こうなると誰にも止められないママッキーさんの独壇場が始まり、ほぼ半日コースの商品説明会が開催されてしまう。

「顔はトモキンの写真を取り込んでシリコンで立体的に再現してみた。顔の表情はあくまでイメージで、トモキンの喜怒哀楽を仮定して開発を進めたが、トモキン的にはあっていると思うか?」
「……いや、自分の笑顔など知るはずもないでしょ」
「そんな事ではダメだぞ、トモキン。科学者を志す者は己の事も理解していなくて」

 いつ、俺は科学者を志すようになったのだろうか?

 一人で語り続けるママッキーさんを放置して俺は床で殺人事件ばりに酷い有り様で転がっている変態部長を足蹴にして起こし、こちらの騒ぎなど関係なく夢中でラジコンで遊んでいる律子ちゃんを呼んでママッキーさんを紹介した。

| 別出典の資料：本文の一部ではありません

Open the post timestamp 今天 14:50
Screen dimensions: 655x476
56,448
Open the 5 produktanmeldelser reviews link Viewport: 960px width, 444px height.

「あっ、始めまして。一年の梅津律子です、よろしくお願いします」
「ども。私は東山麻貴……ほおーっ、このクラブにも一年生が入ったさね」

 互いに顔を見合わせてお決まりの挨拶をしていたが、ママッキーさんの目が光ったかと思えば、律子ちゃんの身体を撫で回すようにうしろから前からじっくりと観察し始めた。


 ……また始まった。


 初対面で自分のセンサーに反応した人物に異常な興味を持って観察するママッキーさんの癖は今に始まった事ではない。俺も同じ事をされて「よし、合格」と意味不明な事を言われた事がある。

 これはママッキーさんの親愛の証みたいなもので、ここにいる全ての人は合格しているらしい。

 律子ちゃんはママッキーさんがいない間に入部したので今まで安全だったわけだが。

「はいはい……ママッキーさん、少し落ち着こうね」
「なあ、トモキン。この子はもしや天然ではないか?」

 いきなりそんな事を言い出したママッキーさんに少し驚いてしまったが、人間観察は極めると匂いや雰囲気で内面まで分かるものなのかと思った。

 だが、その考えはすぐに打ち消された。